02 Kasım 2019 Cumartesi Saat 06:54
0
21
TR
:” ”
:””
” “,serif
İsyanların,
haykırışların, barut kokusunun tam ortasında büyümeye başladım. Yasaklı olan
kadim toprakların kokusuyla büyüdüm. Büyümeye çalıştım.
Ülkem dört
parçaya ayrılmış ve ben sadece bir parçasıyım. Eksik yanlarımı arıyorum barut
kokan toprağımda. Parçalanan ülkemde toprak barut kokar. Toprağın gerçek
kokusunu alamadım hiç.. Çünkü toprağım katliamların, soykırımların ve silah
seslerinin hiç bitmediği bir coğrafyaydı.
Benim
oyuncaklarım boş mermi kovanları ve katledilmem için atılan bombaların
parçalarıydı. Katledilmem için atılan kovanlardan, bomba parçalarından yeni
yaşamlar yaratıyordum hayallerimde. Çocuktum ve ben sadece ülkemin bir
parçasıydım. Parçalanan ülkemin diğer
parçalarından uzakta olduğum kadar çok yakındım da.
Benim ülkemde
çocuklar büyümez derlerdi. Evet benim ülkemin diğer parçalarında da çocuklar
büyümüyor. Büyümelerine izin verilmiyor. Onun için biz hiç büyümedik ve hep
çocuk kaldık.
Biz Kürt
çocukları olarak gelecek dediğimiz zaman olgusuyla hiç tanışmadık. Büyüdüğümü
hayal ettikçe kurşun sıkılıyordu hayallerime. Bir yanım, kurşun, barut kokusu
bir yanım ise çığlık çığlığa isyanların arifesindeydim.
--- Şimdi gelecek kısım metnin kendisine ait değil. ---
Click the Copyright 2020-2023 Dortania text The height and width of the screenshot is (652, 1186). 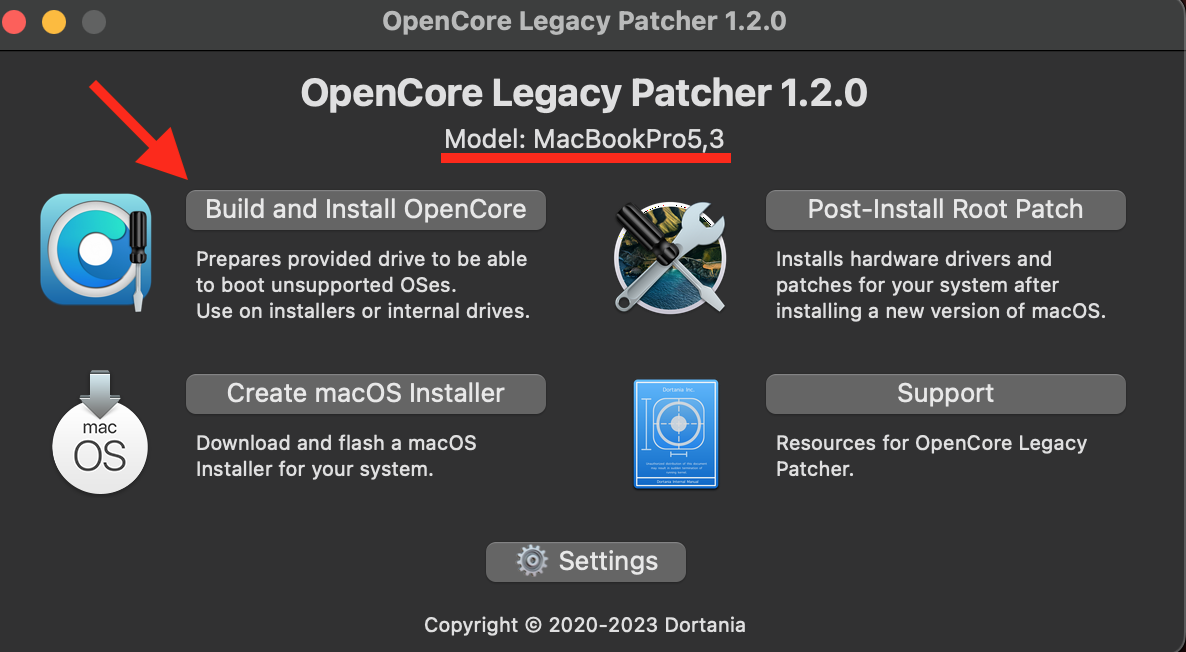pyautogui.click(x=585, y=625)

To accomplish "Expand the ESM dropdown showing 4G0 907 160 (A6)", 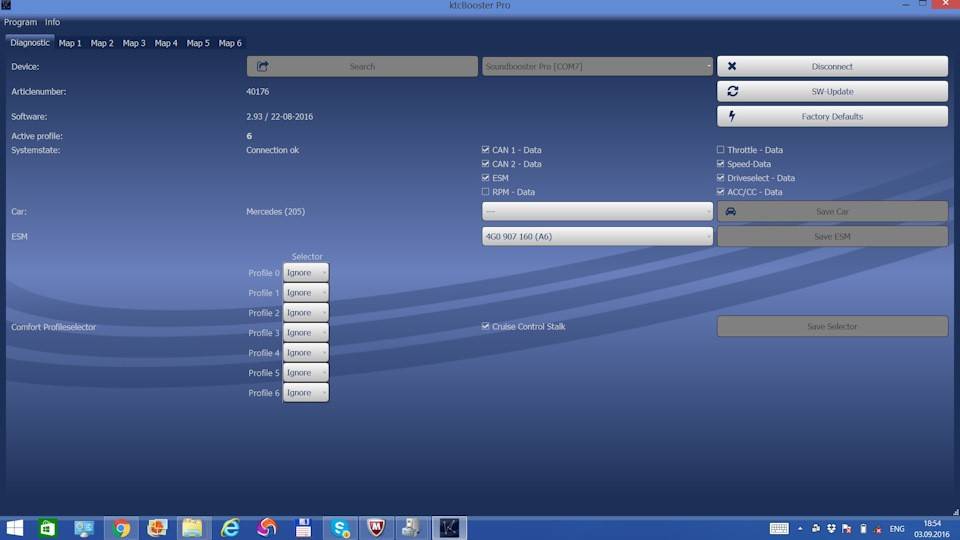I will 597,236.
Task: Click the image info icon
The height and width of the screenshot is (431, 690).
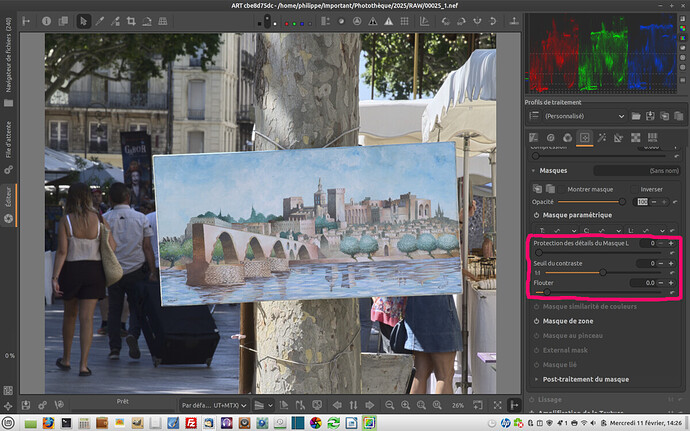Action: click(47, 21)
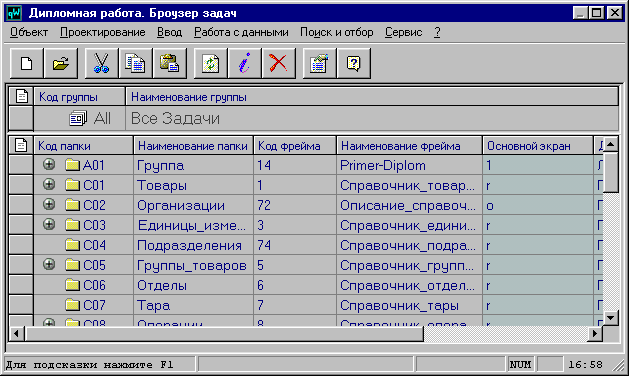The width and height of the screenshot is (629, 376).
Task: Open the Проектирование menu
Action: tap(103, 32)
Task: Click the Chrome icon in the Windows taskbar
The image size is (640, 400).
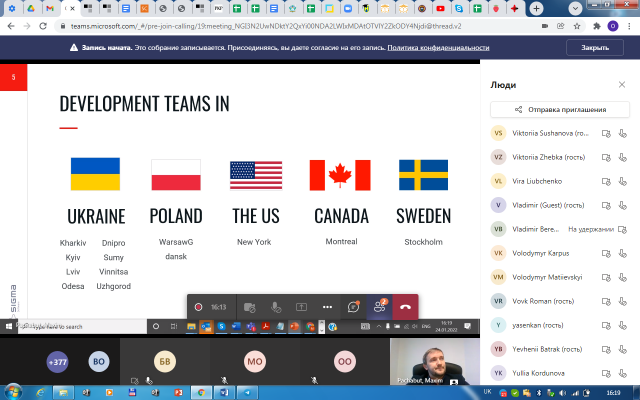Action: tap(199, 393)
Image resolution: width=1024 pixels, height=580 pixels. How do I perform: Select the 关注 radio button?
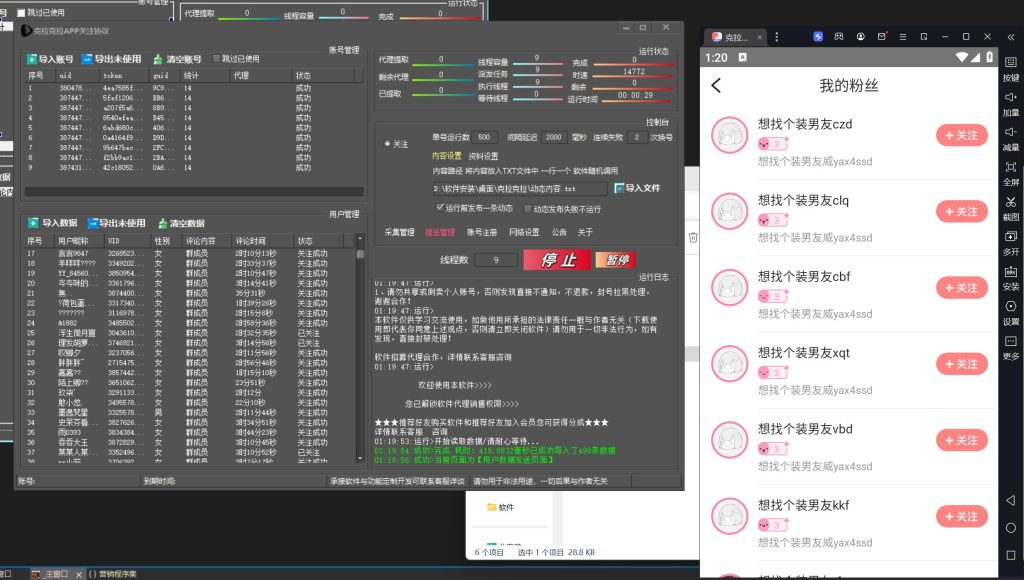click(x=388, y=144)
Cellatlar iş başındaydı
ve yine büyümemize izin vermeyecekleri bir sabaha gözlerimi açıyorum.
Bugün 9 Ekim,
halkımı katliamdan geçirmek için gelen cellatlarla yüz yüze kalıyorum. Gökyüzü
maviliğini, önce griye daha sonrada siyaha bırakırıyordu. Dumanlar, bağrışlar,
cellatların Alluhu Ekber sesleri, Kürtleri katletmek mübahtır naraları
yükseliyordu kararttıkları gökyüzünden.
Katliam
seslerinin içinden Cellatların, bedenimi parçalayacaklarını hiç hesaba
katmamıştım. Ben daha 13 yaşındayım ve Serekaniyê’nin bir mahallesinde oyun
oynamaya başlamıştım ki, katliam sırası bana gelmişti. Türk cellatlarının
attığı fosfor dedikleri bir bombayla katlediliyordum. Vücudum da ülkem gibi
ateş içindeydi. Yanıyordum.. Ülkem gibi yanıyordum ve bağrışlarım arşa
yükseliyordu.
Bağırışlarım
arşa yükselirken, Qamışlo’da Sara’nın haykırışlarını duyuyordum. Bir daha
oynayamacağını haykırıyordu bütün dünyaya. Ayağını kesmiştiler ve daha Sara 7
yaşındaydı. Sara’nın haykırışı ayağını kaybedişinden değildi. Abisi Muhammed 11
yaşındaydı ve Türk cellatları onu katletmişti. Çocuktu o da, ben ülkem gibi
yanarken, Muhammed ve onlarca Muhammedler katlediliyordu.
İnsanlık lal
olmuş benim yanan bedenimin haykırışlarına. Sara’nın haykırışları arşa
yükseliyordu. Biz yine katlediliyorduk. Çünkü biz Kürttük, bizim katlimiz
helaldi Türk devletinin cellatlarına göre.
Katledilme
fermanımız onaylanmıştı zaten. Ben de Cizre’de dondurucuya konulan Cemile gibi,
bedenine 13 kurşun sıkılan Uğur Kaymaz gibi, Ceylan’ın umutlu bakışlarının
parçalanması gibi, cellatlar tarafından parçalanacaktım. Üstüme toprak dahi
atılmayacaktı belki de. Ağıtlar yakılmayacaktı küçücük benimin gidişine.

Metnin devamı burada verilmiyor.